Reproduce all of the data below verbatim, keeping every line, space, and character unchanged.

* Begin *

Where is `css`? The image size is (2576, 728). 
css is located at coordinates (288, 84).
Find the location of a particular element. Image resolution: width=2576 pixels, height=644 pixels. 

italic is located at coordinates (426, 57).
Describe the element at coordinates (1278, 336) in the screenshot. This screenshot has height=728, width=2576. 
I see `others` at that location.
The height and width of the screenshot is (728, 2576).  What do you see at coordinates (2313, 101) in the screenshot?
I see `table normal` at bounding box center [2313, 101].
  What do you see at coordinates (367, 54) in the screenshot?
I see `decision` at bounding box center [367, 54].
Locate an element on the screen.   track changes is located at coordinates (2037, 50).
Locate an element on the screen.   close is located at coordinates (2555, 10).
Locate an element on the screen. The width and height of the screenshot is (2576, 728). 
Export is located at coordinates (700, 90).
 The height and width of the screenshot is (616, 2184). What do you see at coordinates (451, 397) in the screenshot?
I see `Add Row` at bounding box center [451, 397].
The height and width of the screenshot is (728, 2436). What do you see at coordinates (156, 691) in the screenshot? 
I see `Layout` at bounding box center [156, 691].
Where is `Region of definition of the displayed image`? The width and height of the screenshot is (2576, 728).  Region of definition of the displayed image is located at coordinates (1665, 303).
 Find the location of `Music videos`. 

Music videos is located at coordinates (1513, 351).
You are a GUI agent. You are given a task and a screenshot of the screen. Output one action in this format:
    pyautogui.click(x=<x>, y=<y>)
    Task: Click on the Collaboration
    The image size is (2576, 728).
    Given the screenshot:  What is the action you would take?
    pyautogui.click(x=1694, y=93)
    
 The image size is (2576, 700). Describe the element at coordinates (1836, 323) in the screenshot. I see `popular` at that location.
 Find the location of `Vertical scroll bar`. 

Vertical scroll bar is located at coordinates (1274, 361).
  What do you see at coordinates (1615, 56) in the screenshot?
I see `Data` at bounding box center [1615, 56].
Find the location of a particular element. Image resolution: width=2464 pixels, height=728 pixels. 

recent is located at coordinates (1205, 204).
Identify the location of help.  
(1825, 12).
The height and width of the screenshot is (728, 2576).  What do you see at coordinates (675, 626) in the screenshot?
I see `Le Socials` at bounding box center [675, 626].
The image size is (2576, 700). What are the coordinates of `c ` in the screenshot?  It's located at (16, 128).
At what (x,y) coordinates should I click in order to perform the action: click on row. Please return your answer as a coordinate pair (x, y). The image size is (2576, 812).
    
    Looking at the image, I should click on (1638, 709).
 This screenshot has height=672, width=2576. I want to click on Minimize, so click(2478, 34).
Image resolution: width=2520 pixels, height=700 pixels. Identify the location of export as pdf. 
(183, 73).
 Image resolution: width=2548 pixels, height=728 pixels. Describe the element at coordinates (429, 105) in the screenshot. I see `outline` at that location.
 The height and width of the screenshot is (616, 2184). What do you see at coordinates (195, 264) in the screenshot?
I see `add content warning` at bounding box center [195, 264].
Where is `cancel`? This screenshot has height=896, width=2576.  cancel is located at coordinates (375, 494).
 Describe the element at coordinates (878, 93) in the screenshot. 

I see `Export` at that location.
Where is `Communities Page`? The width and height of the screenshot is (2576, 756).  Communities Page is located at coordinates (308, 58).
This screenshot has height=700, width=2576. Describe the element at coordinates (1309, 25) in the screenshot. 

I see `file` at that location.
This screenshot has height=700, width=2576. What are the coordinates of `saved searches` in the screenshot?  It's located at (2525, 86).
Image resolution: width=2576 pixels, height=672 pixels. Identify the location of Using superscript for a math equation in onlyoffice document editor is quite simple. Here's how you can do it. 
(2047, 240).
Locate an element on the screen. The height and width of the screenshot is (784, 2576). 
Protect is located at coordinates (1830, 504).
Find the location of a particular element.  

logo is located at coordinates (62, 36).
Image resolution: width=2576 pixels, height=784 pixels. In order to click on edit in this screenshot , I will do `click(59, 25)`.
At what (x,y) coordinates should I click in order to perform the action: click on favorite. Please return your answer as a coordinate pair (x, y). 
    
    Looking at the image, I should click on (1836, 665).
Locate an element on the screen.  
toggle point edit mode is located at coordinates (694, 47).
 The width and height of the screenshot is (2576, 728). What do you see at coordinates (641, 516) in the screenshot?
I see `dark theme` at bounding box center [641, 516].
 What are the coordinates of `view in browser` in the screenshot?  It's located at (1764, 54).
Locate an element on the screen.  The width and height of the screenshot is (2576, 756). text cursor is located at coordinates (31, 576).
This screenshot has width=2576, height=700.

* End *

*Reply*
Where is `css`? The image size is (2576, 728). 
css is located at coordinates (288, 84).
Find the location of a particular element. Image resolution: width=2576 pixels, height=644 pixels. 

italic is located at coordinates (426, 57).
Describe the element at coordinates (1278, 336) in the screenshot. This screenshot has height=728, width=2576. 
I see `others` at that location.
The height and width of the screenshot is (728, 2576).  What do you see at coordinates (2313, 101) in the screenshot?
I see `table normal` at bounding box center [2313, 101].
  What do you see at coordinates (367, 54) in the screenshot?
I see `decision` at bounding box center [367, 54].
Locate an element on the screen.   track changes is located at coordinates (2037, 50).
Locate an element on the screen.   close is located at coordinates (2555, 10).
Locate an element on the screen. The width and height of the screenshot is (2576, 728). 
Export is located at coordinates (700, 90).
 The height and width of the screenshot is (616, 2184). What do you see at coordinates (451, 397) in the screenshot?
I see `Add Row` at bounding box center [451, 397].
The height and width of the screenshot is (728, 2436). What do you see at coordinates (156, 691) in the screenshot? 
I see `Layout` at bounding box center [156, 691].
Where is `Region of definition of the displayed image`? The width and height of the screenshot is (2576, 728).  Region of definition of the displayed image is located at coordinates (1665, 303).
 Find the location of `Music videos`. 

Music videos is located at coordinates (1513, 351).
You are a GUI agent. You are given a task and a screenshot of the screen. Output one action in this format:
    pyautogui.click(x=<x>, y=<y>)
    Task: Click on the Collaboration
    The image size is (2576, 728).
    Given the screenshot:  What is the action you would take?
    pyautogui.click(x=1694, y=93)
    
 The image size is (2576, 700). Describe the element at coordinates (1836, 323) in the screenshot. I see `popular` at that location.
 Find the location of `Vertical scroll bar`. 

Vertical scroll bar is located at coordinates (1274, 361).
  What do you see at coordinates (1615, 56) in the screenshot?
I see `Data` at bounding box center [1615, 56].
Find the location of a particular element. Image resolution: width=2464 pixels, height=728 pixels. 

recent is located at coordinates (1205, 204).
Identify the location of help.  
(1825, 12).
The height and width of the screenshot is (728, 2576).  What do you see at coordinates (675, 626) in the screenshot?
I see `Le Socials` at bounding box center [675, 626].
The image size is (2576, 700). What are the coordinates of `c ` in the screenshot?  It's located at (16, 128).
At what (x,y) coordinates should I click in order to perform the action: click on row. Please return your answer as a coordinate pair (x, y). The image size is (2576, 812).
    
    Looking at the image, I should click on (1638, 709).
 This screenshot has height=672, width=2576. I want to click on Minimize, so click(2478, 34).
Image resolution: width=2520 pixels, height=700 pixels. Identify the location of export as pdf. 
(183, 73).
 Image resolution: width=2548 pixels, height=728 pixels. Describe the element at coordinates (429, 105) in the screenshot. I see `outline` at that location.
 The height and width of the screenshot is (616, 2184). What do you see at coordinates (195, 264) in the screenshot?
I see `add content warning` at bounding box center [195, 264].
Where is `cancel`? This screenshot has height=896, width=2576.  cancel is located at coordinates (375, 494).
 Describe the element at coordinates (878, 93) in the screenshot. 

I see `Export` at that location.
Where is `Communities Page`? The width and height of the screenshot is (2576, 756).  Communities Page is located at coordinates (308, 58).
This screenshot has height=700, width=2576. Describe the element at coordinates (1309, 25) in the screenshot. 

I see `file` at that location.
This screenshot has height=700, width=2576. What are the coordinates of `saved searches` in the screenshot?  It's located at (2525, 86).
Image resolution: width=2576 pixels, height=672 pixels. Identify the location of Using superscript for a math equation in onlyoffice document editor is quite simple. Here's how you can do it. 
(2047, 240).
Locate an element on the screen. The height and width of the screenshot is (784, 2576). 
Protect is located at coordinates (1830, 504).
Find the location of a particular element.  

logo is located at coordinates (62, 36).
Image resolution: width=2576 pixels, height=784 pixels. In order to click on edit in this screenshot , I will do `click(59, 25)`.
At what (x,y) coordinates should I click in order to perform the action: click on favorite. Please return your answer as a coordinate pair (x, y). 
    
    Looking at the image, I should click on (1836, 665).
Locate an element on the screen.  
toggle point edit mode is located at coordinates (694, 47).
 The width and height of the screenshot is (2576, 728). What do you see at coordinates (641, 516) in the screenshot?
I see `dark theme` at bounding box center [641, 516].
 What are the coordinates of `view in browser` in the screenshot?  It's located at (1764, 54).
Locate an element on the screen.  The width and height of the screenshot is (2576, 756). text cursor is located at coordinates (31, 576).
This screenshot has width=2576, height=700.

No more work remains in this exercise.